On Sunday, the Holy Virgin and Christ child were reunited with their homeland.

Highlights

By Kenya Sinclair (CALIFORNIA NETWORK)
Catholic Online (https://www.catholic.org)
12/13/2016 (7 years ago)

Published in Living Faith

Keywords: Virgin Mary, Christ, England, statue

LOS ANGELES, CA (Catholic Online) - The alabaster statue is one of precious few medieval religious relics to survive the Reformation.

Lloyd de Beer, co-curator of the British museum, told The Guardian: "It is a great Christmas present to the museum and to its visitors. This statue is a marvelous and amazing thing, as there are so few that we have left intact from that time.


"It speaks to the collection at the British Museum and also to the latest stories of religious and cultural destruction that are going on elsewhere."

Britain is proud to accept the beautiful statue, which is regarded as the best surviving example of its kind in the country.

Interestingly, alabaster has long been considered cheap. Statues made from the material were often seen as cheap replicas of true works of art but the 75-cm-high statue defies the stereotype.

"We have placed the new statue in a gallery next to the South Cerney head and foot, broken from another statue, so that visitors can see what happened to most of these works," de Beer explained.
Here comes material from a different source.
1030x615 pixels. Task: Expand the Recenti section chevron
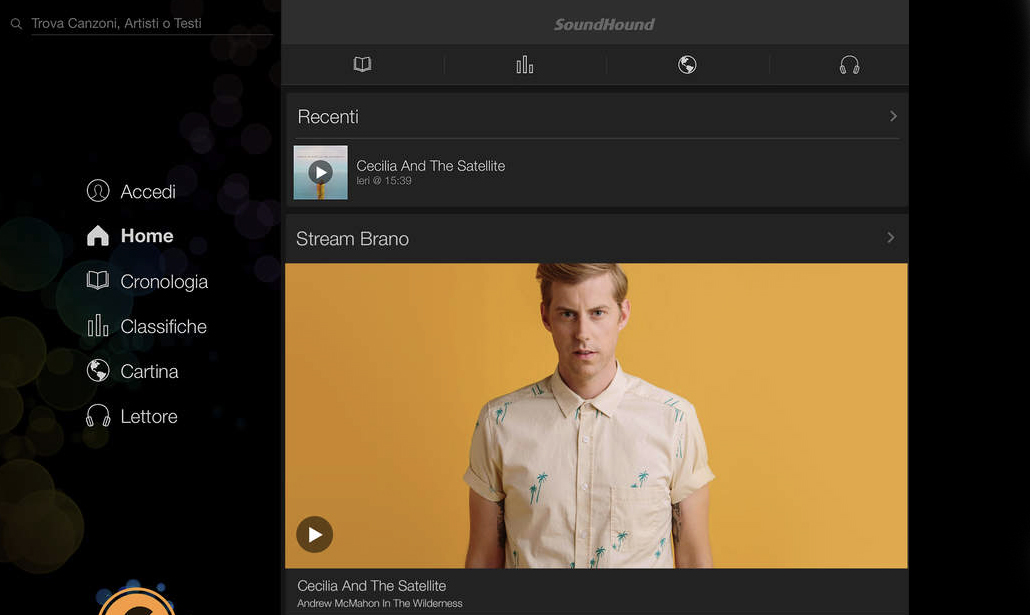click(893, 116)
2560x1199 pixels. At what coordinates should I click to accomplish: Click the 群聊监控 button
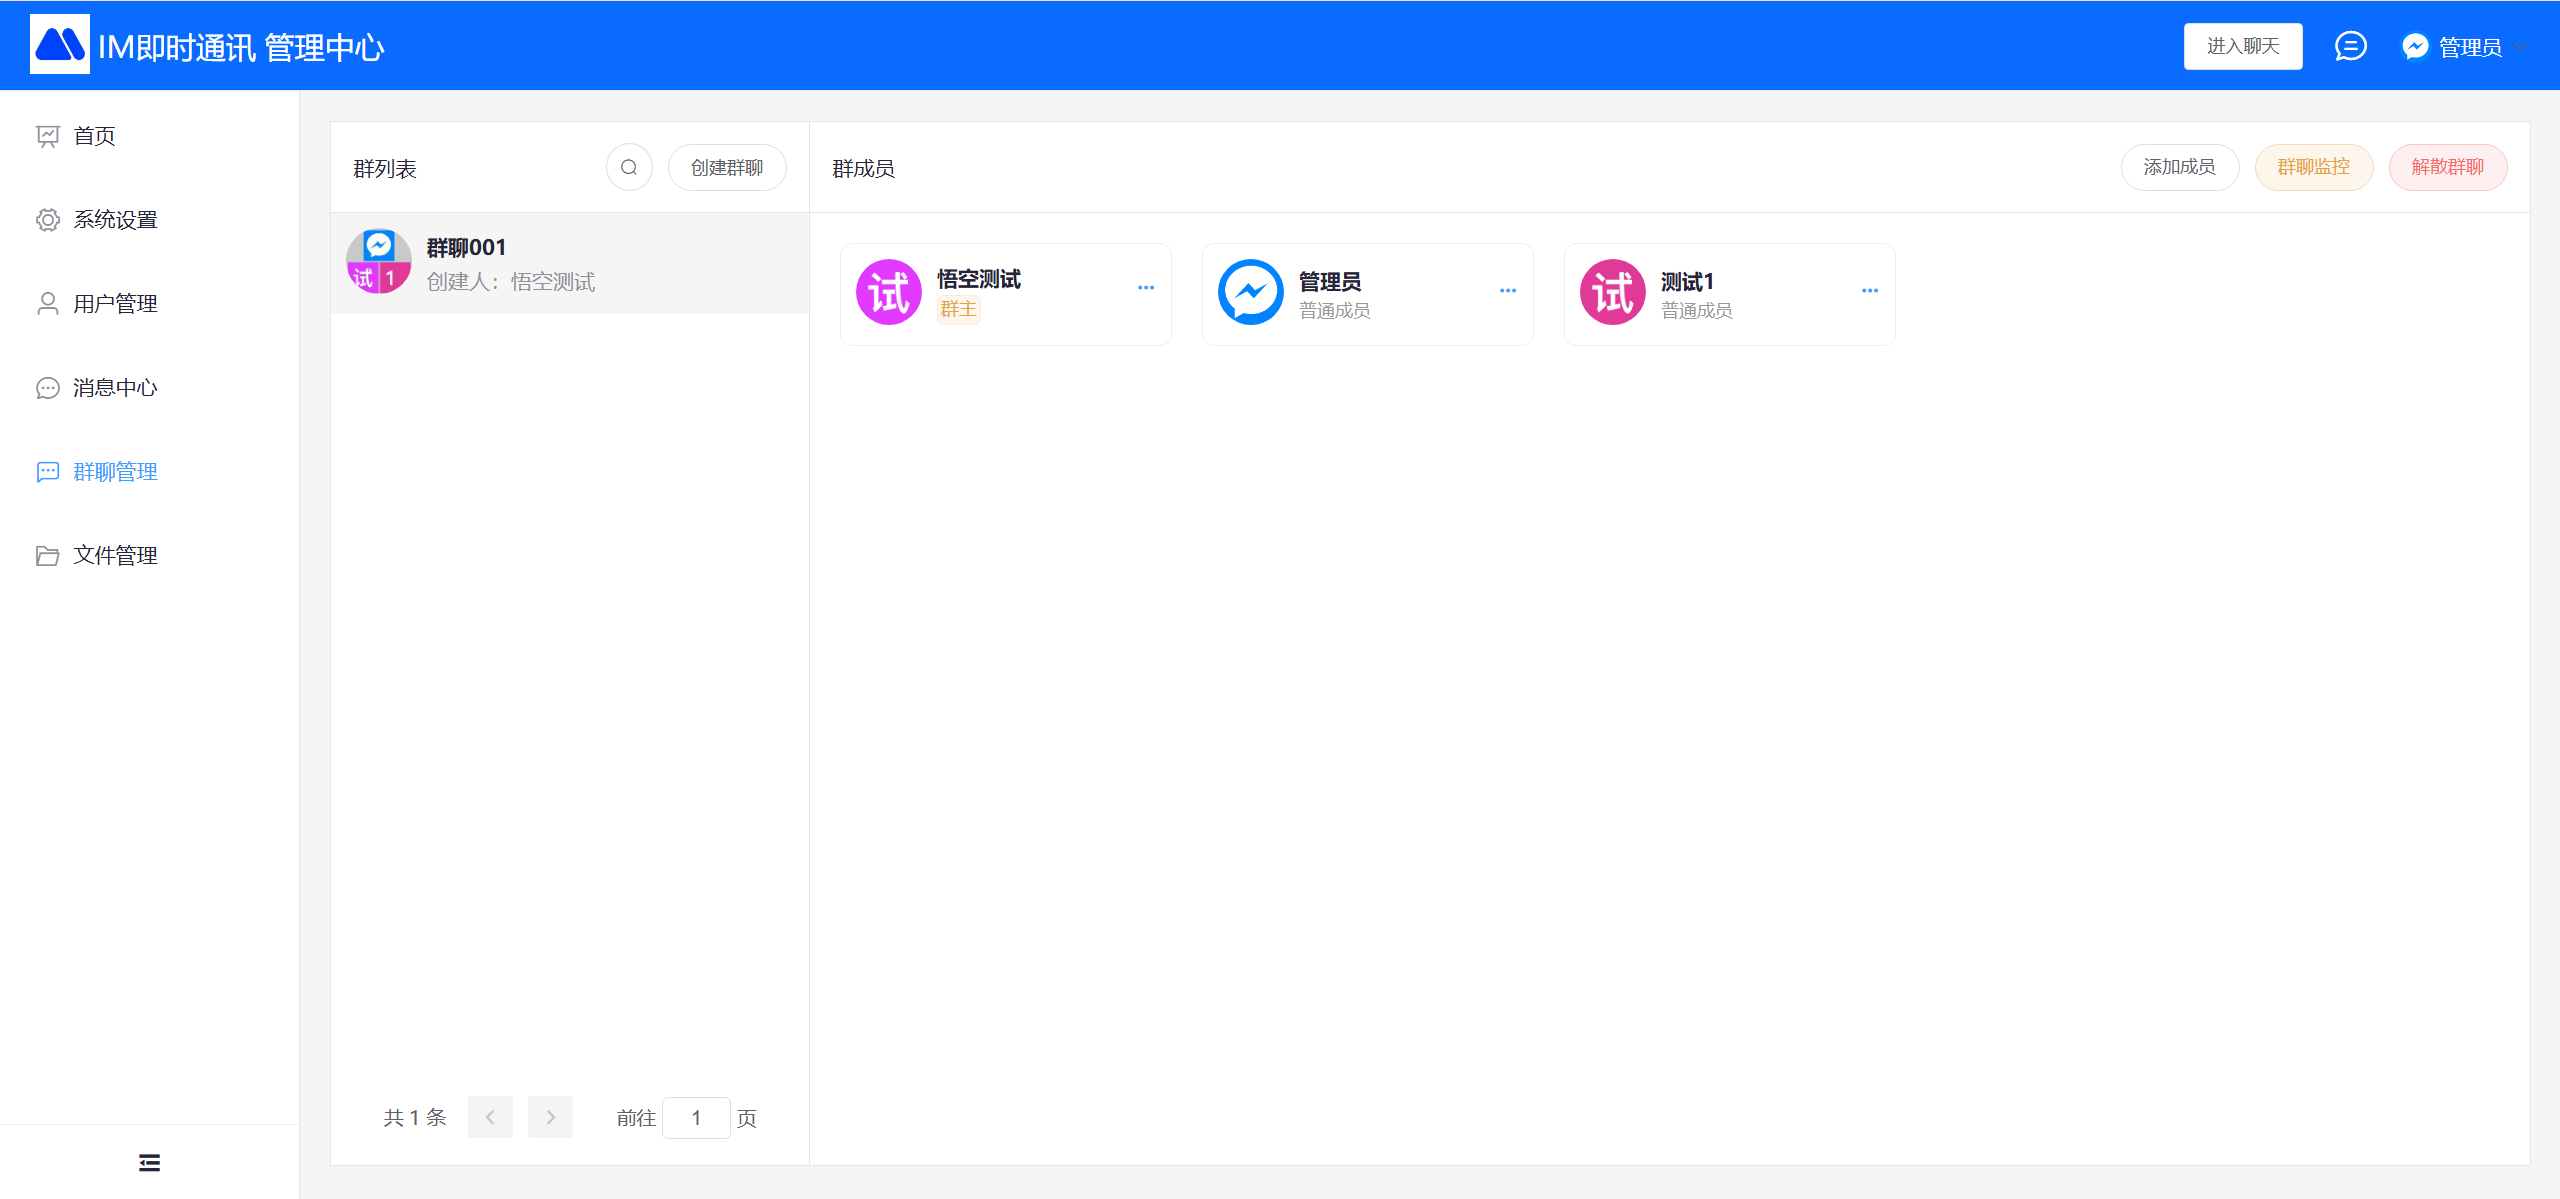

"It also stands near a French Virgin and Child in ivory, so we can show it is just as sophisticated a piece," de Beer explained.

"English alabaster sculpture has had a bad rap until now, because there was an element of mass production to some of the later work. Here, though, we can see the skill of a real work of art."

The Virgin and Christ's faces have been worn after years of devotional kisses and touching but de Beer believes it only makes the piece that much more valuable.

"When she was bought at auction by a London specialist she was covered in thick, brown varnish," de Beer described. "During conservation the varnish was stripped away and she came out singing."

It survived the French revolution hidden away at a monastery in St. Truiden, Belgium, while most other religious icons were destroyed.

"When you look at an object like this and think what it was endured, it is so moving," de Beer stated. "If the British Museum exists for nothing else, it exists for this. I hope that people will come to see this to discover its story, as they do with other significant medieval exhibits like the Lewis chessmen, or the Royal Gold Cup, but then also realise what great artists we had working here."